La Conferencia de Cancún busca hacer un balance de las negociaciones comerciales multilaterales comenzadas en la Conferencia de Doha (Qatar), en noviembre de 2001 (más conocida como el «Doha Development Round»).

El gran peligro que plantean este tipo de conferencias, señala el texto, es el de hacer que prevalezcan «los intereses nacionales en las negociaciones comerciales, a pesar de todas las declaraciones de respeto por las metas de desarrollo de los países pobres».

Esta actitud, denuncia, «no beneficia a la idea de una “familia de naciones”, que por su naturaleza es una comunidad basada en la confianza mutua, en el recíproco apoyo y en el sincero respeto».

«En una auténtica familia, el fuerte no domina; por el contrario, a los miembros más débiles, a causa de su debilidad, se les da una mejor bienvenida y un mejor servicio».

«El desafío» que presenta la Santa Sede a Cancún «consiste en crear un marco legal de comercio que dé a los países en vías de desarrollo tanto ventajas económicas como una autonomía política para alcanzar los objetivos de desarrollo humano, respetando sus legítimas preocupaciones en materia de estándares laborales, sociales y ambientales»

«Para la Santa Sede, sólo se alcanzará un sistema de comercio auténticamente multilateral cuando los países pobres sean capaces de integrarse plenamente en la comunidad internacional».

Para que la OMC alcance este objetivo, el Vaticano presenta seis propuestas:

–«Para establecer un sistema de comercio orientado al desarrollo humano», la OMC debe tener en cuenta las consecuencias de cada una de sus decisiones para los países más pobres.

–«El régimen de comercio mundial debería apoyar la agenda de desarrollo de los países pobres».

–«En todo sector económico, incluido el sistema de comercio internacional, se deben establecer reglas precisamente para proteger a los más débiles.
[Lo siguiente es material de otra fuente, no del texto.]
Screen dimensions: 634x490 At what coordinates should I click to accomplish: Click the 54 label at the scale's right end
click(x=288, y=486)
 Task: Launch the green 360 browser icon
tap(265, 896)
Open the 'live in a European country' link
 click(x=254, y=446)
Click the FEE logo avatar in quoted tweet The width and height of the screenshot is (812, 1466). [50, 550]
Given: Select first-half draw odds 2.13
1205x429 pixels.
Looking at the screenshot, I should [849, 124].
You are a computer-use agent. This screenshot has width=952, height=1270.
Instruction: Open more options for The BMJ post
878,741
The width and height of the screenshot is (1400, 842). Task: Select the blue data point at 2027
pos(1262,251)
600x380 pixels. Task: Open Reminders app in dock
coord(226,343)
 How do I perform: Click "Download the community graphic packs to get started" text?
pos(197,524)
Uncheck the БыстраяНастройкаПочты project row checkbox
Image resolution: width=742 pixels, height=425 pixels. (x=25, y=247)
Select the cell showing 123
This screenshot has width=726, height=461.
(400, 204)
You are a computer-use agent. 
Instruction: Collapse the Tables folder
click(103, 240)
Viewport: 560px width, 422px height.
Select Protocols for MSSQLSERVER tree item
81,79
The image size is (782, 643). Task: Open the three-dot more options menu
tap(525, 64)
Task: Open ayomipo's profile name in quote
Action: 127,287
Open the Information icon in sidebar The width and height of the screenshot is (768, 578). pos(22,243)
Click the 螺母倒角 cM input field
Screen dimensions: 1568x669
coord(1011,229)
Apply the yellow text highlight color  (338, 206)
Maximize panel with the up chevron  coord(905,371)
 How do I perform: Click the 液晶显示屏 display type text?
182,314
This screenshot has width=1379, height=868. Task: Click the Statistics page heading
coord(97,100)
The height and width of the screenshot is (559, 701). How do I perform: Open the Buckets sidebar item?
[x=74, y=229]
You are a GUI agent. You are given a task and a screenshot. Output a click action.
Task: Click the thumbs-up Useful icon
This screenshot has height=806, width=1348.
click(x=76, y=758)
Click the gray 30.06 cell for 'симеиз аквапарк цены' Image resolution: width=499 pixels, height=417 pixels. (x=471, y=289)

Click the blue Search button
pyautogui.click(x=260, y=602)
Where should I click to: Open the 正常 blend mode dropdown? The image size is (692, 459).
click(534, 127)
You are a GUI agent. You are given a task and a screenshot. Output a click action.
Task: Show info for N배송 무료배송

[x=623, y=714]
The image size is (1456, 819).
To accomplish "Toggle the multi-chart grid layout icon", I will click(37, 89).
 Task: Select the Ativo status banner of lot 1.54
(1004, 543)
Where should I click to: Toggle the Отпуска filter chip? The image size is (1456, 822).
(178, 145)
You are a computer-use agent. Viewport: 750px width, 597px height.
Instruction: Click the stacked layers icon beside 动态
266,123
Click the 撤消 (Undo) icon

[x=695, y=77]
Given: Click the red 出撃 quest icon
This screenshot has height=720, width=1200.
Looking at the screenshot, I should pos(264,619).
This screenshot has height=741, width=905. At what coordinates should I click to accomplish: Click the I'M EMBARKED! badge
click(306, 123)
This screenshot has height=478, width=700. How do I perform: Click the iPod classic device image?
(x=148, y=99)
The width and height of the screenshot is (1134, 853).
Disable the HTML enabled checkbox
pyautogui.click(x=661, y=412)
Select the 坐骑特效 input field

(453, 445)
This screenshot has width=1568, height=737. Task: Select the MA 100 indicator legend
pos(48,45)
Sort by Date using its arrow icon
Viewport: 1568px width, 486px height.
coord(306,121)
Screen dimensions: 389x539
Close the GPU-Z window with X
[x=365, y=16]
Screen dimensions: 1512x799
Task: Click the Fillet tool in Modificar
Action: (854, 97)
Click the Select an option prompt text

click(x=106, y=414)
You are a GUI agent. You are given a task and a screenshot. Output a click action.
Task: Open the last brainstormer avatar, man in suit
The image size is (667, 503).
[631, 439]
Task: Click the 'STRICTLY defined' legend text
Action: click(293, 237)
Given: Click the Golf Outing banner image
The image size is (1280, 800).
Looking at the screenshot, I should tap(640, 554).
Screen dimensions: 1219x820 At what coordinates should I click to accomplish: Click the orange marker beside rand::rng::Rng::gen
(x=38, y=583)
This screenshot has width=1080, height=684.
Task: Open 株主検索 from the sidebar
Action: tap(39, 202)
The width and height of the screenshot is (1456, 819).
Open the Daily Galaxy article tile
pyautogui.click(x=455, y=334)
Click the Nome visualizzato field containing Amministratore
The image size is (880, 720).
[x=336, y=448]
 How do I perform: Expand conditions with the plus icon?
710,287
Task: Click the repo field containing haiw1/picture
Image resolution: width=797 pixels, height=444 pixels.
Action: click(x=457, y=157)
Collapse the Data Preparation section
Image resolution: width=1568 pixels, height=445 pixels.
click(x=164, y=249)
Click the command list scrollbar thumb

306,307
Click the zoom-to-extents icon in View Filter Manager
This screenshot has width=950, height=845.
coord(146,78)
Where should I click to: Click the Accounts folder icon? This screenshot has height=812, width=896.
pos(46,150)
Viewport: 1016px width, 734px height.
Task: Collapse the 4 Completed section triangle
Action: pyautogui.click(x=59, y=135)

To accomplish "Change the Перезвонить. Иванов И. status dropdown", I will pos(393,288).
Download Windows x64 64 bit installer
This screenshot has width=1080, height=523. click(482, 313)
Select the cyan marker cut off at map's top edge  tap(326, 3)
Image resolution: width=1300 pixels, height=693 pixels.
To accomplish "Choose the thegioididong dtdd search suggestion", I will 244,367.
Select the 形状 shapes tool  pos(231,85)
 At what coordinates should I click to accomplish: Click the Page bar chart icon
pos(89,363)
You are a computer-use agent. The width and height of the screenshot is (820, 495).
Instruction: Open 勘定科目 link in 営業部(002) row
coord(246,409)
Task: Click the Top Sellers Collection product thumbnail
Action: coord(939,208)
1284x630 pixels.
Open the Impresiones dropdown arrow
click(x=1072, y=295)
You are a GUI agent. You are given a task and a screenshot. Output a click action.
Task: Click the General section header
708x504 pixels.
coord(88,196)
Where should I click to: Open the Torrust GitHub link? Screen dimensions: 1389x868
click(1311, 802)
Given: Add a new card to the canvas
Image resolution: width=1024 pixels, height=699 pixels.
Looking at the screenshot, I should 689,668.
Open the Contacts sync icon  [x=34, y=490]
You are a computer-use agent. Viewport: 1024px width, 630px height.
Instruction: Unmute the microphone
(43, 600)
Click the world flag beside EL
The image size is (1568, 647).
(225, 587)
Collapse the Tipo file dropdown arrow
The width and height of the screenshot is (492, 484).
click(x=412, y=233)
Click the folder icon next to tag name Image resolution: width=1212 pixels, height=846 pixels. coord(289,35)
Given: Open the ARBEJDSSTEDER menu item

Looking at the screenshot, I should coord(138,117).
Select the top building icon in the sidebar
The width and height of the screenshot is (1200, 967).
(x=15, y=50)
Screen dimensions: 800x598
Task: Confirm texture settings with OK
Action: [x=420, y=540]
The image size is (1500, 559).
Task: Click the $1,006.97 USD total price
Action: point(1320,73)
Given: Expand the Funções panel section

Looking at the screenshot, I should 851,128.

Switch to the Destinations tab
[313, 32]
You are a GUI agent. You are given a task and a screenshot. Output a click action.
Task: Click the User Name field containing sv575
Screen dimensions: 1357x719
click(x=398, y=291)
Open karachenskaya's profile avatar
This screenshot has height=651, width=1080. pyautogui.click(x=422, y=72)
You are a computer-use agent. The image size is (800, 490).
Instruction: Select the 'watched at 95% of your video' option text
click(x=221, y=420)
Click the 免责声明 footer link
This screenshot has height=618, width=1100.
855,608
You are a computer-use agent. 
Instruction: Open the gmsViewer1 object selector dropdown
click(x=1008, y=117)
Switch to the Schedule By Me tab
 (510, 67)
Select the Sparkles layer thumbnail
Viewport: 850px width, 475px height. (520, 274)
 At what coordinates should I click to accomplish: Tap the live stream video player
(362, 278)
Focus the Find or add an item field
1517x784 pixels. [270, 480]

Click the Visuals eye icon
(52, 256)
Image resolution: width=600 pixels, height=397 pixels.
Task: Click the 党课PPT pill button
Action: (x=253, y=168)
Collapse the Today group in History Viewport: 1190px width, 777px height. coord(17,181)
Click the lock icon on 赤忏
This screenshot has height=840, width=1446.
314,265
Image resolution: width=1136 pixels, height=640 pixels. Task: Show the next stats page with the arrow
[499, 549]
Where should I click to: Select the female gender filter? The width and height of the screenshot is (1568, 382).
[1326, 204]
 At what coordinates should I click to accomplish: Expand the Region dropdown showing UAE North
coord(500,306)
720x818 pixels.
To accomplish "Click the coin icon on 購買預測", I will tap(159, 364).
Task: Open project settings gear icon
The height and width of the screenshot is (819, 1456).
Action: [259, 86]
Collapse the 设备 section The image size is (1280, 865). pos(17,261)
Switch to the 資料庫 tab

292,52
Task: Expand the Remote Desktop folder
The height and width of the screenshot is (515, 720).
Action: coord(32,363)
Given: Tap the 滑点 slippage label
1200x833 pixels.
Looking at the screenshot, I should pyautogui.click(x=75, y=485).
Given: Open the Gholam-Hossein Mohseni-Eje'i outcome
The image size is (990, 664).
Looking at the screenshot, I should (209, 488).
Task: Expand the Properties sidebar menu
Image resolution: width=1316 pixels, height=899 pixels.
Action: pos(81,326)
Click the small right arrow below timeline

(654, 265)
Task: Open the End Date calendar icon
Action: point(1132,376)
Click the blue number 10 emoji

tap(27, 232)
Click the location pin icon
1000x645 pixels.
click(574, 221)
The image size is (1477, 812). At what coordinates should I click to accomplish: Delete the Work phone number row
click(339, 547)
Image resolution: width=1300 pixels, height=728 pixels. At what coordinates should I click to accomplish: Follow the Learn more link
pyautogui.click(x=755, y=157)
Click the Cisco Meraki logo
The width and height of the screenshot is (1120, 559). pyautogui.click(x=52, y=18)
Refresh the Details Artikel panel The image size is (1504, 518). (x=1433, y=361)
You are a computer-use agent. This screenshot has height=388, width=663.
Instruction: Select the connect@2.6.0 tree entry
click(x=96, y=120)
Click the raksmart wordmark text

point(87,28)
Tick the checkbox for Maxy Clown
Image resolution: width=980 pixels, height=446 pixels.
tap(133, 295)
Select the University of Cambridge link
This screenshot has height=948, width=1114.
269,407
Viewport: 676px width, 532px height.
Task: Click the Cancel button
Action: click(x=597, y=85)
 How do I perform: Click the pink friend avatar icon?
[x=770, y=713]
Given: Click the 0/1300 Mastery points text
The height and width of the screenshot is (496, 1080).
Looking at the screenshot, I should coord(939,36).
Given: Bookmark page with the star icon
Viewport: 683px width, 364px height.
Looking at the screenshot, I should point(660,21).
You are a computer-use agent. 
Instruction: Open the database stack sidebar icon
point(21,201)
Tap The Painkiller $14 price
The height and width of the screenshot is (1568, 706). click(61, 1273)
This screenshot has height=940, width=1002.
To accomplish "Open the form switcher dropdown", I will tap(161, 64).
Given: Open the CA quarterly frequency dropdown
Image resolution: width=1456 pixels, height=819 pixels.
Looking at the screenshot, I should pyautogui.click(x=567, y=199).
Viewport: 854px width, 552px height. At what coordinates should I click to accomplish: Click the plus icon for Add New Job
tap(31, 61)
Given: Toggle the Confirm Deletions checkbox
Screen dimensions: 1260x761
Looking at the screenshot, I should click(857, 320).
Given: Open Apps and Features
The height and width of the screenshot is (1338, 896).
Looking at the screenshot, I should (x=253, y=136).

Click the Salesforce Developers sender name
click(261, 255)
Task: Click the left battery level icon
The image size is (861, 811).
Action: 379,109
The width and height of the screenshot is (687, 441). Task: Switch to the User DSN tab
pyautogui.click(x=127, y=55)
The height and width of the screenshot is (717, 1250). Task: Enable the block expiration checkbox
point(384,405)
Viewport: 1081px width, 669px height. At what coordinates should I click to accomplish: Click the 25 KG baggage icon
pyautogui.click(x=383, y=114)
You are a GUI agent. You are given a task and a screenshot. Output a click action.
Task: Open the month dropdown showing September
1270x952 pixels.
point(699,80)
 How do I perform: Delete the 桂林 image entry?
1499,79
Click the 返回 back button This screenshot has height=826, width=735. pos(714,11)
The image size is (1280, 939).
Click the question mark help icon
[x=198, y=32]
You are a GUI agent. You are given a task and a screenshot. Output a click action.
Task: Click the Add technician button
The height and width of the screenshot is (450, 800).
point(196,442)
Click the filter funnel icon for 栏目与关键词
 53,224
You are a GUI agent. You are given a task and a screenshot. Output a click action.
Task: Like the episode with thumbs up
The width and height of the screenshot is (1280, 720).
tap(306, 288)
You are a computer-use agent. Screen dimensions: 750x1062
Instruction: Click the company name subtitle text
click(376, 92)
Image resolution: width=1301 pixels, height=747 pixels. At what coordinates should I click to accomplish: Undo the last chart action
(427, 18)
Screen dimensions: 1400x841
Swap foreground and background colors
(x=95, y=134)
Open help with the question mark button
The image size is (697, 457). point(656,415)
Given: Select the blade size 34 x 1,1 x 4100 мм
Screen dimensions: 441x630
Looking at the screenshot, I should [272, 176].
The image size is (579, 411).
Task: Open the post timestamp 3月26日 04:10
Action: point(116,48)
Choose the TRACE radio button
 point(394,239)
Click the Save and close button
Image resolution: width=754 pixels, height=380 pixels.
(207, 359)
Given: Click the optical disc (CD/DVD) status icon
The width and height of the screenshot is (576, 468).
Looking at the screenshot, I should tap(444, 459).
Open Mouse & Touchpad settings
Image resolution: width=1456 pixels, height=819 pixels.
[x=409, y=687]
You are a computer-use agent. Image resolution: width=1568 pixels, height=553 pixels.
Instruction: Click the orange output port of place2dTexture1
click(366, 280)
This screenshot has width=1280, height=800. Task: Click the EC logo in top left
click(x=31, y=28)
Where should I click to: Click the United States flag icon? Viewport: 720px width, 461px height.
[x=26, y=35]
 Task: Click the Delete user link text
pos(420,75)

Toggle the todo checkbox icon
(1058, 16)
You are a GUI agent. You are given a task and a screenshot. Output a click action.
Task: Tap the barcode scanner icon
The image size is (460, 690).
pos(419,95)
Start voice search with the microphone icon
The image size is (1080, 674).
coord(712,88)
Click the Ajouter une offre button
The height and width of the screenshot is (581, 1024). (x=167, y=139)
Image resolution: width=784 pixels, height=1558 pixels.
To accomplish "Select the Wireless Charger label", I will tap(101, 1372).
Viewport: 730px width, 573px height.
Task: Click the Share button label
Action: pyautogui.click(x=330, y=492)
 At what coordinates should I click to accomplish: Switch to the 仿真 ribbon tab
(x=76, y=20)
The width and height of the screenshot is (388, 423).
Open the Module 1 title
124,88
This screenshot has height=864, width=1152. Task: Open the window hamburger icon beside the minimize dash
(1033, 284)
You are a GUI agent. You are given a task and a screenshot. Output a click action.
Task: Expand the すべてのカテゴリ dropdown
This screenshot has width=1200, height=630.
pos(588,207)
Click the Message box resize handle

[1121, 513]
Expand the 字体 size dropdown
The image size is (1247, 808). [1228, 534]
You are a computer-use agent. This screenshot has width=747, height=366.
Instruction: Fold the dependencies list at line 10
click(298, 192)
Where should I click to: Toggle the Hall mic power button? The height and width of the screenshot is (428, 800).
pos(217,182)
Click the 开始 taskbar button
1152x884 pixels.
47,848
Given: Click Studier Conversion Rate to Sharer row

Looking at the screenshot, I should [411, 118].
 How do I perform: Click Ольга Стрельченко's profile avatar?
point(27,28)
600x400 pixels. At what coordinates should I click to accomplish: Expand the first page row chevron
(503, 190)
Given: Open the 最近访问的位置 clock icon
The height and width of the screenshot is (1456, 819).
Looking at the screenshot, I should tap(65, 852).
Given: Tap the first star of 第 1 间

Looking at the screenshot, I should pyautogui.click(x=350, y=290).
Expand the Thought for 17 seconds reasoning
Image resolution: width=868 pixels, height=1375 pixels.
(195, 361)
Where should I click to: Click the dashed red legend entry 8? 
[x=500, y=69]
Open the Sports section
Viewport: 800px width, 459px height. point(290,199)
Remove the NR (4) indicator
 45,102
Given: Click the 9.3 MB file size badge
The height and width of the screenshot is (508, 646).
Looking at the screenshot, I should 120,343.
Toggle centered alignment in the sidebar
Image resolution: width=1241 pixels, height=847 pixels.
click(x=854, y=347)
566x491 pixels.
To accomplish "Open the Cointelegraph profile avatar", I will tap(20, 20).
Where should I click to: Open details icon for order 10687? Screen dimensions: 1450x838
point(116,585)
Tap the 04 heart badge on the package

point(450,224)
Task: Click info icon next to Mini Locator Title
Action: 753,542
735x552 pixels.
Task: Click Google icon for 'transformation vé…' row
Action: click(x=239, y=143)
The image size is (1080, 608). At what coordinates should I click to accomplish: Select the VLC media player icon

Las reformas en el acceso a los mercados para los productos de los países más pobres (en el sector agrícola, textil, etc.) no pueden dejarse a un lado de manera indefinida».

–«Hoy día, las naciones involucradas en el sistema de comercio internacional están lejos de estar en una situación paritaria», explica. Por tanto, las exportaciones de los países en vías de desarrollo deben poder beneficiarse de una mayor «flexibilidad», en un contexto de mercado abierto.

–Esto implica que el sistema comercial internacional sea complementado con «reglas asimétricas». Estas reglas, adaptadas a las diferentes situaciones, se explican por el hecho de que, «a causa de la caída de los precios de las mercancías y de la especialización en los productos, los países pobres en estos momentos pueden menos del comercio que los países industrializados».

–«No hay modelo de crecimiento económico o de comercio internacional sostenible a largo plazo si descuida la justicia social o margina grupos humanos o el desarrollo humano, incluso desde el punto de vista estrictamente económico».

El documento concluye afirmando: «Las relaciones políticas y económicas entre las naciones y pueblos necesitan construirse sobre nuevas bases. El propio interés y los esfuerzos por fortalecer las propias posiciones o el propio dominio deben ser dejados a un lado. Las naciones en vías de desarrollo deberían ser asistidas, con condiciones especiales de comercio para convertirse en auténticos socios en un orden internacional más justo».